- [Text for analysis]
============

UHL patients involved in study showing arthritis treatment may significantly improve COVID survival
An international study has shown that treating critically ill Covid-19 patients with medicines typically used for arthritis may significantly improve survival.
Patients, researchers and clinicians at Leicester’s Hospitals contributed important data to the REMAP-CAP trial which evaluates the effect of treatments on survival rates and the length of time patients need support in an intensive care unit (ICU). Leicester’s Hospitals are in the top three centres for recruitment in the UK, with over 100 patients in Leicester joining this urgent public health study.
Initial findings reported back in November by Imperial College London and the Intensive Care National Audit & Research Centre (ICNARC) showed that tocilizumab, a drug usually used to treat arthritis, was likely to improve outcomes for patients critically ill with Covid-19. However, the impact on patient survival and length of time on organ support in ICU was not yet clear.
The latest analysis* shows that tocilizumab and a second drug called sarilumab have a significant impact on patient survival, reducing the relative risk of death by 24 per cent, when administered to patients within 24 hours of entering intensive care.
Furthermore, the treatment also improved recovery so that, on average, patients were able to be discharged from the intensive care unit (ICU) about a week earlier.
The government has welcomed the findings and asked that all NHS trusts begin to prescribe tocilizumab and sarilumab as standard care within 24 hours of a patient being admitted to ICU with COVID-19, with immediate effect.
Dr Hafiz Qureshi, a consultant haematologist and co-principal investigator for the REMAP-CAP clinical trial at Leicester’s Hospitals, said: “This finding is great news for our sickest patients with Covid-19 who require breathing support in intensive care units, as treatment with tocilizumab and sarilumab can improve their chances of survival and recovery.
“Together with the earlier finding that dexamethasone increases survival rate in patients with COVID-19, and the roll out of vaccines to help prevent the spread of coronavirus, it is another step towards overcoming this disease.”
Dr Hakeem Yusuff, a consultant in intensive care medicine and co-principal investigator for the REMAP-CAP clinical trial at Leicester’s Hospitals, said: “Tocilizumab and sarilumab are medicines used to treat rheumatoid arthritis. They work by ‘dampening’ an over-reactive immune system, which is something we are often seeing in patients hospitalised with COVID-19. The trial showed that patients receiving either tocilizumab or sarilumab were more likely to spend less time on organ support, such as on a ventilator, compared to patients who did not receive either medicine.”

============

(Data extracted from a collection)
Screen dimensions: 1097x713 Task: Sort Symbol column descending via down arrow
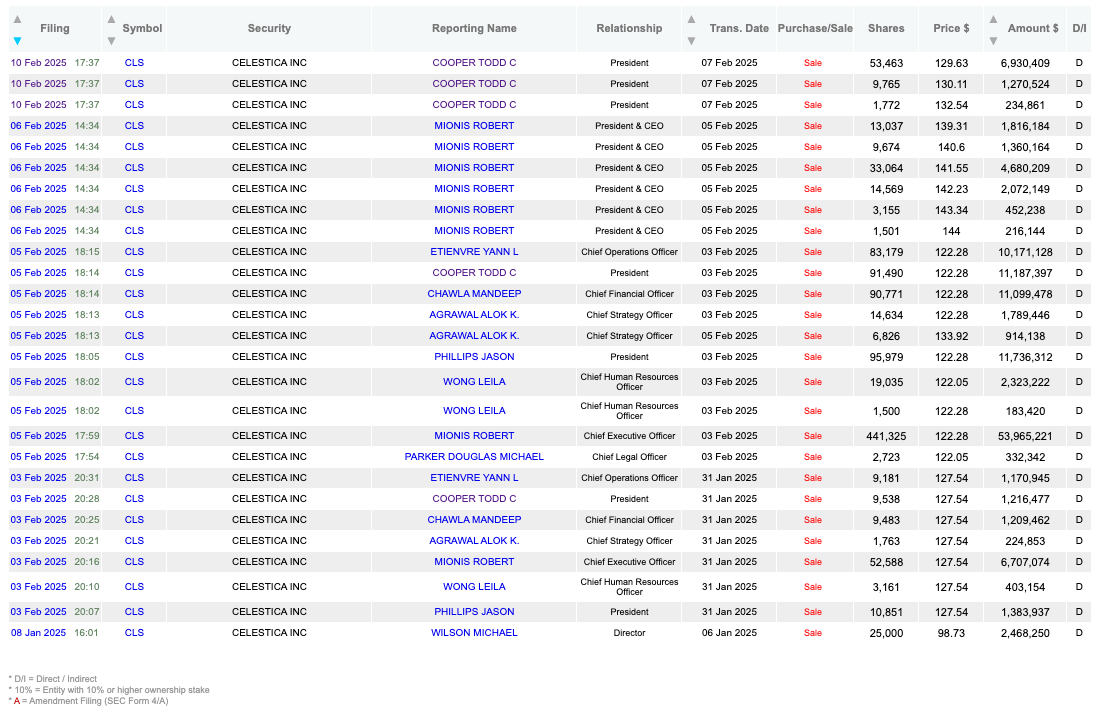coord(111,41)
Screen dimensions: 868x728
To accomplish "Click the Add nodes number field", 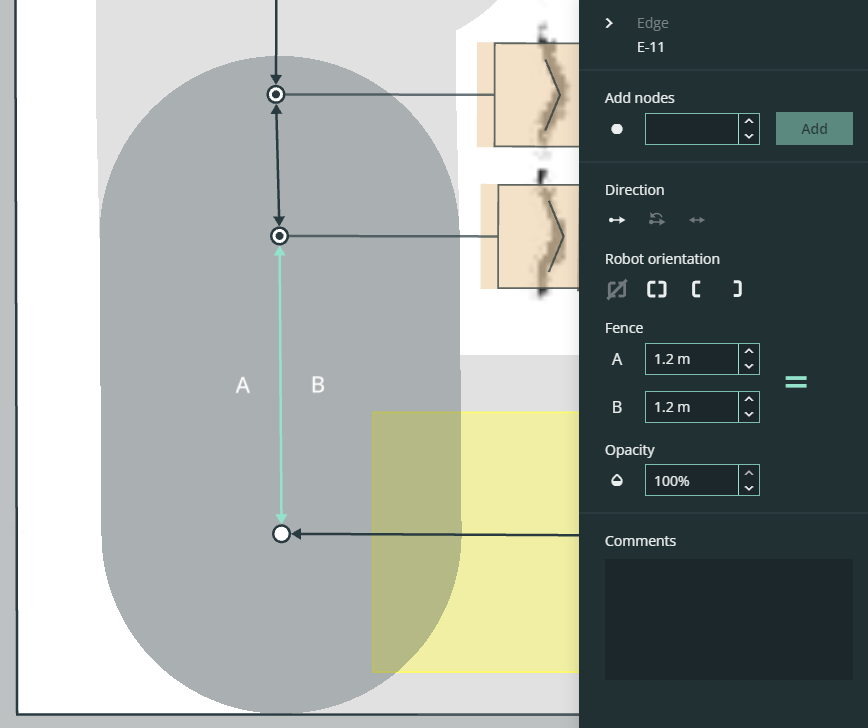I will 692,129.
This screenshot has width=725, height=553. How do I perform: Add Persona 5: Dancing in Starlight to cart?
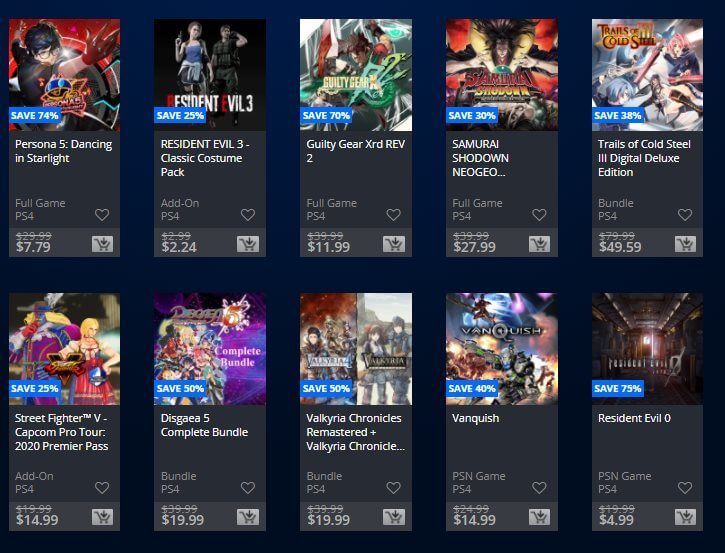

============

- [Assignment 1] In the article on the arthritis drug study, rewrite the paragraph beginning "Initial findings reported back in November" as a short bulleted list that keeps its main facts.
- [Assignment 2]
Answer these questions from the article on the arthritis drug study:
(a) By what percentage did tocilizumab and sarilumab reduce the relative risk of death?
(b) On average, how much earlier were treated patients discharged from the ICU?
(c) How many patients in Leicester joined the study?

- [Final answer 1]
- In November, Imperial College London and the Intensive Care National Audit & Research Centre (ICNARC) reported initial findings.
- The findings showed that tocilizumab, a drug usually used to treat arthritis, was likely to improve outcomes for patients critically ill with Covid-19.
- Its impact on patient survival and on time spent on organ support in ICU was not yet clear.

- [Final answer 2]
(a) 24 per cent
(b) About a week earlier
(c) Over 100